The fellow had ridden in a wide semicircle at first, then, finding
he was not pursued, he had slackened pace, and, in consequence,
the signs became more difficult to follow. They seemed to lead in
the direction of Las Palmas, which Dave judged must be fully
twelve miles away, and when they continued to maintain this course
the Ranger became doubly interested. Could it be, he asked
himself, that his quarry would have the audacity to ride to the
Austin headquarters? If so, his identification promised to become
easy, for a man on a sorrel cow-pony was more than likely to be
observed. Perhaps he thought himself secure and counted upon the
assistance of some friend or confederate among the Las Palmas
ranch-hands in case of pursuit. That seemed not unreasonable,
particularly inasmuch as he could have no suspicion that it was a
Ranger who was on his trail.
Dave lost the hoof-prints for a time, but picked them up again at
the pasture gate a few miles farther on, and was able to trace
them far enough to assure himself that his quarry was indeed
headed for the Austin house and had no intention of swinging
southward toward the Lewis headquarters.
By this time the rain had done its work, and to follow the tracks
became a matter of guesswork. Night was coming on also, and Dave
realized that at this rate darkness would find him far from his
goal. Therefore he risked his own interpretation of the rider's
intent and pushed on without pausing to search out the trail step
by step. At the second gate the signs indicated that his man was
little more than an hour ahead of him.
The prospect of again seeing the ruddy-haired mistress of Las
Palmas stirred Law more deeply than he cared to admit. Alaire
Austin had been seldom out of his thoughts since their first
meeting, for, after the fashion of men cut off from human society,
he was subject to insistent fancies. Dave had many times lived
over those incidents at the water-hole, and for the life of him he
could not credit the common stories of Alaire's coldness. To him,
at least, she had appeared very human, and after they had once
become acquainted she had been unaffected and friendly.
Since that meeting Dave had picked up considerable information
about the object of his interest, and although much of this was
palpably false, it had served to make her a still more romantic
figure in his eyes. Alaire now seemed to be a sort of superwoman,
and the fact that she was his friend, that something deep within
her had answered to him, afforded him a keen satisfaction, the
greater, perhaps, because of his surprise that it could be go.
Nevertheless, he was uncomfortably aware that she had a husband.

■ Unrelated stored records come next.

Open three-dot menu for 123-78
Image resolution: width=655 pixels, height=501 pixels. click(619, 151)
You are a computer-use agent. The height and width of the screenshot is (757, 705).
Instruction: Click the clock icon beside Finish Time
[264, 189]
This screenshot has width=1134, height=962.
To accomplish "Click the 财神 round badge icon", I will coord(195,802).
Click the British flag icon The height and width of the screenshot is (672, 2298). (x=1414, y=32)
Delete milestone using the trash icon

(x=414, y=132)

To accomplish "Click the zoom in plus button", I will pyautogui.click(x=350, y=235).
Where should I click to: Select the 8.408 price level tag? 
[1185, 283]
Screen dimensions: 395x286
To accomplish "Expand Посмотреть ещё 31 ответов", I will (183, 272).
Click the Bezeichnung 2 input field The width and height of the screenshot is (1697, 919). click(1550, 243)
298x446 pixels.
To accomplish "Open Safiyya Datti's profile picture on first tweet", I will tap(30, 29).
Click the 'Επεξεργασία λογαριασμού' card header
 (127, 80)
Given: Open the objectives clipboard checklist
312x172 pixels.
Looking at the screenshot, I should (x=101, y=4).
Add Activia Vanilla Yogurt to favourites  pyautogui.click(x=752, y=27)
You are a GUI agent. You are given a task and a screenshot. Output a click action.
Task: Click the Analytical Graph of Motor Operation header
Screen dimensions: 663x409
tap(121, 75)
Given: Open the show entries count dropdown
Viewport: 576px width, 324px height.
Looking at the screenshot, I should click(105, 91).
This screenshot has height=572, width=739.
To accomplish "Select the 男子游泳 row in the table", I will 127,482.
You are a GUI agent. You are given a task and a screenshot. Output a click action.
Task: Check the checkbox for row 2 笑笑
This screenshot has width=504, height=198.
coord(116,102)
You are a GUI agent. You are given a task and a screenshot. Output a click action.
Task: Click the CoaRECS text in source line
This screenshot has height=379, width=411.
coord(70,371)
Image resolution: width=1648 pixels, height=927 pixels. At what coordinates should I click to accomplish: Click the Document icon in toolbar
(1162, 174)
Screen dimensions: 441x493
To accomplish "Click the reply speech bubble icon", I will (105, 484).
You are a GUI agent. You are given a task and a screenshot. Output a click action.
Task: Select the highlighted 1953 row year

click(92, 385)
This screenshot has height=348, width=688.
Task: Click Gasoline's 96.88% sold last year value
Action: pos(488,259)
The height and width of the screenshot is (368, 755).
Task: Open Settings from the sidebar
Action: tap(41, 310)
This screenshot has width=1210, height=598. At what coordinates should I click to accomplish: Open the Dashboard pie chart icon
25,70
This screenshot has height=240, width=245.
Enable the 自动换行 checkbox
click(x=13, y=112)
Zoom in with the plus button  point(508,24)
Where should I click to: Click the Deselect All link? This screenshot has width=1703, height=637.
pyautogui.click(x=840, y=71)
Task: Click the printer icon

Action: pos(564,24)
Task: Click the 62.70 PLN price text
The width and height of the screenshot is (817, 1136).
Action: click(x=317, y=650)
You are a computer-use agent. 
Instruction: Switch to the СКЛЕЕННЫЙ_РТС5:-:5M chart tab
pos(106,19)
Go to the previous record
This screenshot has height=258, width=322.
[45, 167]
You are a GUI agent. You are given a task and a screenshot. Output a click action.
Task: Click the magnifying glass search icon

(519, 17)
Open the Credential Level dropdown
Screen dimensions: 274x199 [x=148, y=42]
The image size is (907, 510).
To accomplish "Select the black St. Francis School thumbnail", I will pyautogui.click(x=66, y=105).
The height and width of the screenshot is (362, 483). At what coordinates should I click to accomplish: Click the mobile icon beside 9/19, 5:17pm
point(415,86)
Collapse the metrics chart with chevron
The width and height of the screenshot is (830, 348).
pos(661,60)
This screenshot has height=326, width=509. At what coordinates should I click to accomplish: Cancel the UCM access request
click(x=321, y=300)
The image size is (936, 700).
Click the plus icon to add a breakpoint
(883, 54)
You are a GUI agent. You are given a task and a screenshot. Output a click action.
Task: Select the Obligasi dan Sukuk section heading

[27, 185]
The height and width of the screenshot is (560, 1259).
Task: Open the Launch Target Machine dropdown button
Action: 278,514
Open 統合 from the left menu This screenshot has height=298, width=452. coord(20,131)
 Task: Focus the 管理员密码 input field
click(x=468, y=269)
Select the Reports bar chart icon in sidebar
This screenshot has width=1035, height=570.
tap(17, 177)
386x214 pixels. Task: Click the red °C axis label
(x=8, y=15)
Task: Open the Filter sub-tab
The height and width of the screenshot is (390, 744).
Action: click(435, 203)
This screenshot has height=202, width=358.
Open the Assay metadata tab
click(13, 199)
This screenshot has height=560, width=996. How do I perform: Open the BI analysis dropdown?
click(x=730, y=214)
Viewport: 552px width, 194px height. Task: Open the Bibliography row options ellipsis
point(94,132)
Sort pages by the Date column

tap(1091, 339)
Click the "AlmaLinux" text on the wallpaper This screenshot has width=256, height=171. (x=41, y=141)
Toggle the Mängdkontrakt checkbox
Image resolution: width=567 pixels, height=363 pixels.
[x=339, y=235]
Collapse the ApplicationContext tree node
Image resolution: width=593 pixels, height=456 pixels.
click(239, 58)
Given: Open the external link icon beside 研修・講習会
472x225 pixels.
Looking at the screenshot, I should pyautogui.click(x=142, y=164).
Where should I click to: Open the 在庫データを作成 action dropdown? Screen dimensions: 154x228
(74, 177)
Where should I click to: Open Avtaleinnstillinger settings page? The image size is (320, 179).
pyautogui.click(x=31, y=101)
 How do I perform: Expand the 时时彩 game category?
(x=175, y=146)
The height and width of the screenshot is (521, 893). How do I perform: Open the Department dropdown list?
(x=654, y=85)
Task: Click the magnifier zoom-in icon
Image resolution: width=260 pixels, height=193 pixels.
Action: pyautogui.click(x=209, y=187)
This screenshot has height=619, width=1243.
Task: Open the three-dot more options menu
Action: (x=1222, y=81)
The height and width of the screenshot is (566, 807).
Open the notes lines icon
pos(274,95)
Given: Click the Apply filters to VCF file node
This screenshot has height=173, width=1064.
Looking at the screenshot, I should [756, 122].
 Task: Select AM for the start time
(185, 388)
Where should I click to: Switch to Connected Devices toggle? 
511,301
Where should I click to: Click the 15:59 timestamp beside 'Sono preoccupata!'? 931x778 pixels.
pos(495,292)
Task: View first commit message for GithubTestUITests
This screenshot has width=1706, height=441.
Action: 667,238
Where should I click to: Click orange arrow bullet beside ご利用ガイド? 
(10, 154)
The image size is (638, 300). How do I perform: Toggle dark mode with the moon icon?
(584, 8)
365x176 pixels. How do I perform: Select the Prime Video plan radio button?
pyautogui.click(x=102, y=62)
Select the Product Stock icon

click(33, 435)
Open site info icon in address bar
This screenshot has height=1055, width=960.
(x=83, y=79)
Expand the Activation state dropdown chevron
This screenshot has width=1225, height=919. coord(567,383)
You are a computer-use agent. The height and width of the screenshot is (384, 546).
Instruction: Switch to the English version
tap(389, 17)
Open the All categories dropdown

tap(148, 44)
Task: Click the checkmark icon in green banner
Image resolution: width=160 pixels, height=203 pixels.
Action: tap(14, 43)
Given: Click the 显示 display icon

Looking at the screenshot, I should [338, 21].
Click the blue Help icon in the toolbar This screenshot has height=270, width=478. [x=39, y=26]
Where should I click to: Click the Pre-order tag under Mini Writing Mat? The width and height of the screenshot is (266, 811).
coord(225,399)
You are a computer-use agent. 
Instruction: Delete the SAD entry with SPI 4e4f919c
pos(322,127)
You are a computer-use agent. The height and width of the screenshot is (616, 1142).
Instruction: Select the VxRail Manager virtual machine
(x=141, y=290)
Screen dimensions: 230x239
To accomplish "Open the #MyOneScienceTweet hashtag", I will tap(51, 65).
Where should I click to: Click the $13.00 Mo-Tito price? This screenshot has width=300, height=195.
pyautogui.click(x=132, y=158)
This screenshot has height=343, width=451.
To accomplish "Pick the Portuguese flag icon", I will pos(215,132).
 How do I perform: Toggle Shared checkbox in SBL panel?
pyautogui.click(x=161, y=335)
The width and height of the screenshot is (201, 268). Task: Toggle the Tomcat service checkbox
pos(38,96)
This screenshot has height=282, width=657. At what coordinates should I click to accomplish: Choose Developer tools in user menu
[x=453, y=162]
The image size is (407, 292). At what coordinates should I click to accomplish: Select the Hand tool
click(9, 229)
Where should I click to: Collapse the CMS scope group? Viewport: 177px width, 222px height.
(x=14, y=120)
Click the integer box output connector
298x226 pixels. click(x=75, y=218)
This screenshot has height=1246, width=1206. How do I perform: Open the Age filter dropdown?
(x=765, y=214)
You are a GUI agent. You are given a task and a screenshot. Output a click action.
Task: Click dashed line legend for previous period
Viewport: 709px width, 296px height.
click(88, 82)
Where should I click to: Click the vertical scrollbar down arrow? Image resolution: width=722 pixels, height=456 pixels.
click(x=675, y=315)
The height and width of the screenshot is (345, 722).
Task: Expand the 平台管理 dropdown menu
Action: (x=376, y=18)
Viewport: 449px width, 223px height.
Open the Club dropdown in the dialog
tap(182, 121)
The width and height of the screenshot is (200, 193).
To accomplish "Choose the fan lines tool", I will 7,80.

Not only so, but the sharp contrast in their positions was
disagreeable to contemplate; she was unbelievably rich, and a
person of influence in the state, while he had nothing except his
health, his saddle, and his horse---
With a desperate pang Law realized that now he had no horse.
Bessie Belle, his best beloved, lay cold and wet back yonder in
the weeping mesquite. He found several cubes of sugar in his
pocket, and with an oath flung them from him. Don Ricardo's horse
seemed stiff-gaited and stubborn.
Dave remembered how Mrs. Austin had admired the mare. No doubt she
would grieve at the fate that had befallen her, and that would
give them something to talk about. His own escape would interest
her, too, and--Law realized, not without some natural
gratification, that he would appear to her as a sort of hero.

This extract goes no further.